Конечно, я не считаю, что поэт — это шаман. Не следует возводить его на пьедестал или возлагать на него венок. Это не обязательно. Евтушенко сказал, что поэт, вовсе не насилуя себя, может подчиниться долгу, откликаться на взрывы и потрясения. Может быть, необязательно иметь в виду баррикады… Парижская работница, напевающая дурацкую песенку, по-своему выражает свою потребность в поэзии. Только поэт не должен приносить ей дурацкие песенки…

В ноябре 1966-го произошло большое событие — хлопотами Евгении Ласкиной, Константина Симонова и главного редактора журнала «Москва» Михаила Алексеева вышел одиннадцатый номер этого журнала с булгаковским романом «Мастер и Маргарита». Купюры были угнетающими, но Елена Сергеевна Булгакова, вдова писателя, все сохранила и восстановила со временем. Это был урок — можно писать в стол, не светясь на виду. Для себя Евтушенко извлек урок другой: за помощью в трудные минуты разумнее обратиться к людям консервативным (каков был Алексеев), нежели шумно свободомыслящим, — этому его научил отец в одном из давних разговоров.
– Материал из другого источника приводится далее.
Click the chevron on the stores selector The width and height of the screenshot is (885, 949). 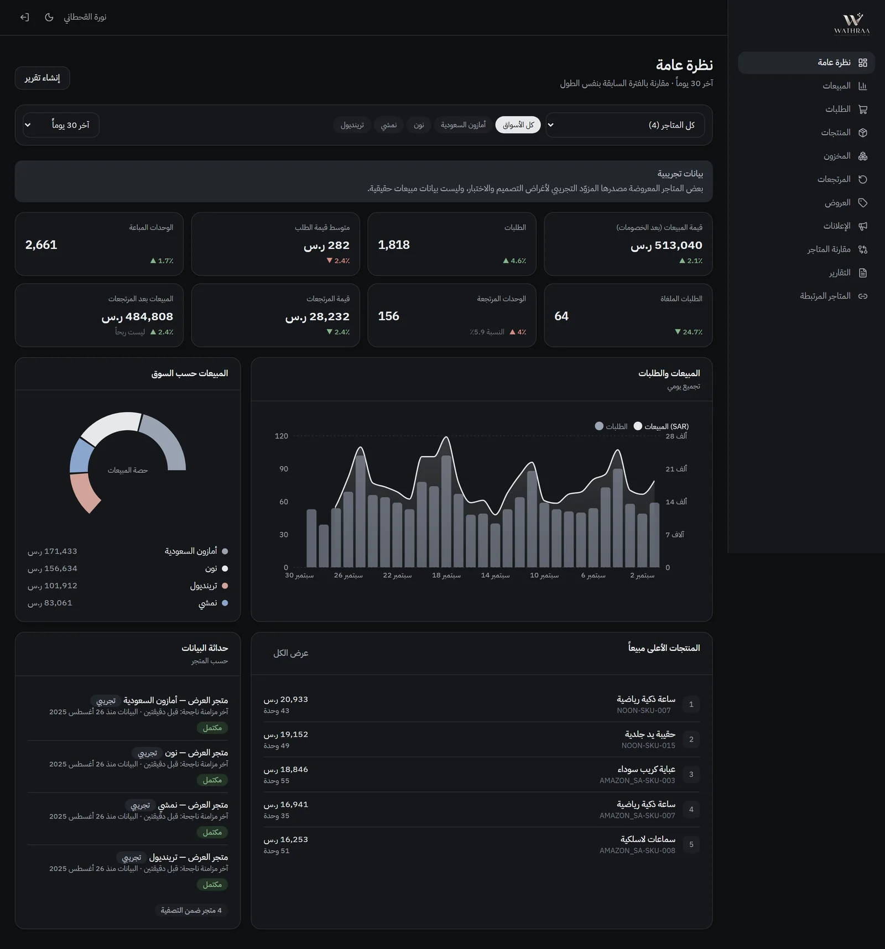click(551, 125)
1966 год был безуспешной попыткой прощания с эстрадой, больше похожей на самооправдание. Не естественно ли было завершить этот год обращением к поэту иных предпочтений, сумевшему различить в новой русской знаменитости нечто существенное и многообещающее?

«Письмо в Париж»:

Нас не спасает крест одиночеств.
Дух несвободы непобедим.
Георгий Викторович Адамович,
а вы свободны, когда один?

КТО ТАМ ЕВТУШЕНКО?

Пятидесятилетие Великого Октября, имеющее быть в 1967 году, требует всенародного подъема на новые подвиги. Народ по этому поводу веселится, травит анекдоты, пьет без удержу, интеллигенция не отстает. Застой? Кажется, его канун. Может, оно и так, да время летит бешено.
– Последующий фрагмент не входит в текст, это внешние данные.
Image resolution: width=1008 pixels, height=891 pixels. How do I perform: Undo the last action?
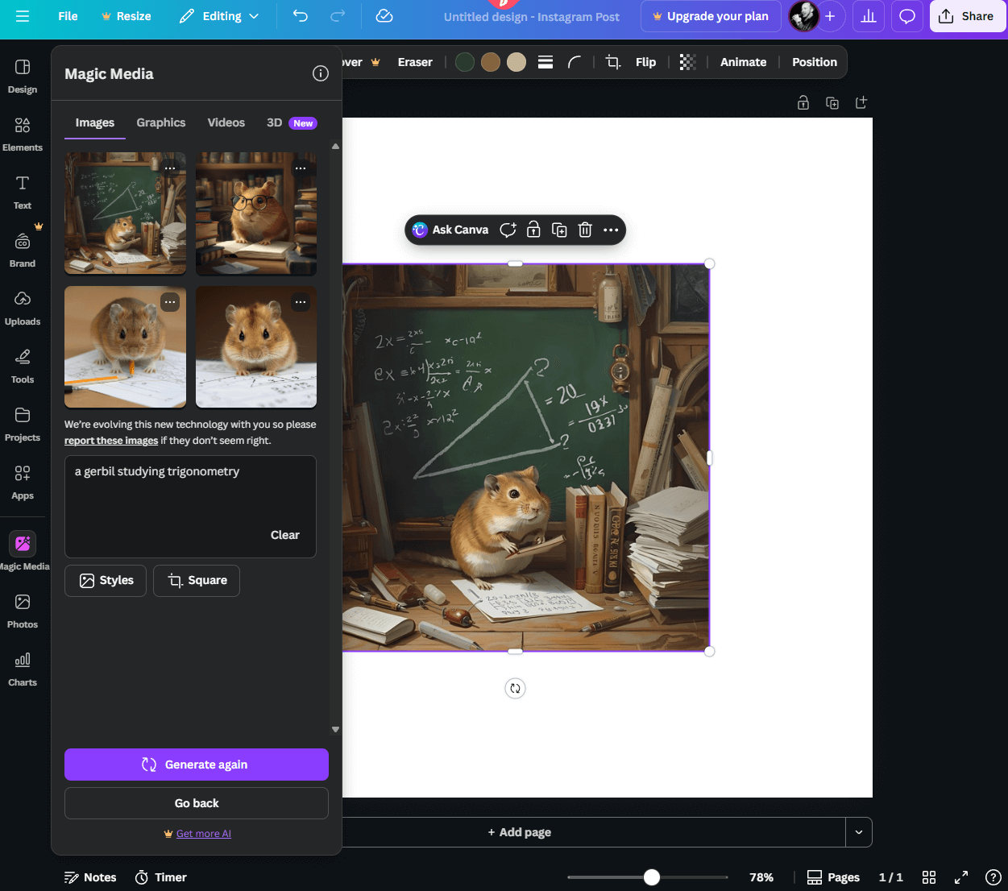point(300,16)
Последним романтиком Октября на территории СССР был, возможно, рыжий великан с голубыми глазами — турок Назым Хикмет. Три года назад его не стало, в январе ему ударило бы 65.

Поэзия для некоторых —
                                                роль,
для некоторых —
                              лавочка, нажива,
а для таких, как он, —
                                    не роль,
                                                  а боль —
вот и болело сердце у Назыма.
(«Сердце Хикмета»)

Евтушенко, слава Богу, здоров и в ожидании нового старта наверстывает упущенное. Уже не впервые он отписывается по впечатлениям поездок — на дому спустя некоторое, чаще всего недолгое, время. Поэму «Коррида» Евтушенко пометил: «Апрель — июнь 1967, Севилья — Москва». Но Испании как таковой — первооткрывательской, евтушенковской — там немного. Атрибутика боя быков, монологи быка, бандерилий, песка, лошади пикадора, крови, публики и проч. — прием проверен и отработан еще с юношеского «Я кошелек. Лежу я на дороге…»: все на свете умеет говорить от первого лица. Для этого не надо ехать в Севилью. Маяковский и Хемингуэй были там первей.
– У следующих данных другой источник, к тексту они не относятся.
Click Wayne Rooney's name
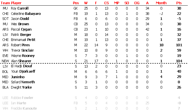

Все это, несомненно, о вечных вещах: «Я, публика, создана зрелищами, / и зрелища созданы мной», о себе: «Знаю — старость / будет страшной, угрюмой, в ней славы уже не предвидится». Он напрямую говорит:

Сколько лет
                      убирают арены так хитро и ловко —
не подточит и носа комар!
                                           Но, предчувствием душу щемя,
проступают на ней
                              и убитый фашистами Лорка,
и убитый фашистами в будущем я.

И о старости, и о гибели от рук фашистов — в каком-то смысле точное предвосхищение того, что произойдет в реальности. Он здоров, но дышит тяжеловато, пишет очень длинные строки о наболевшем задолго до Испании:

Знаю я
              цену образа,
                                    цену мазка,
                                                            цену звука,
но — хочу не хочу —
                              проступает наплывами кровь между строк,
а твои лицемерные грабли,
                                              фашистка-цензура,
мои мысли хотят причесать,
                                            словно после корриды песок.
(«Барселонские улочки»)

Или — столь же многостопно и, что характерно, уже из другого цикла, но о том же самом, и это лишний раз подчеркивает несущественность географической привязки:

Здесь плюнешь —
                         залепит глаза хоть на время в Испании цензору,
а может, другому —
                              как братец, похожему — церберу.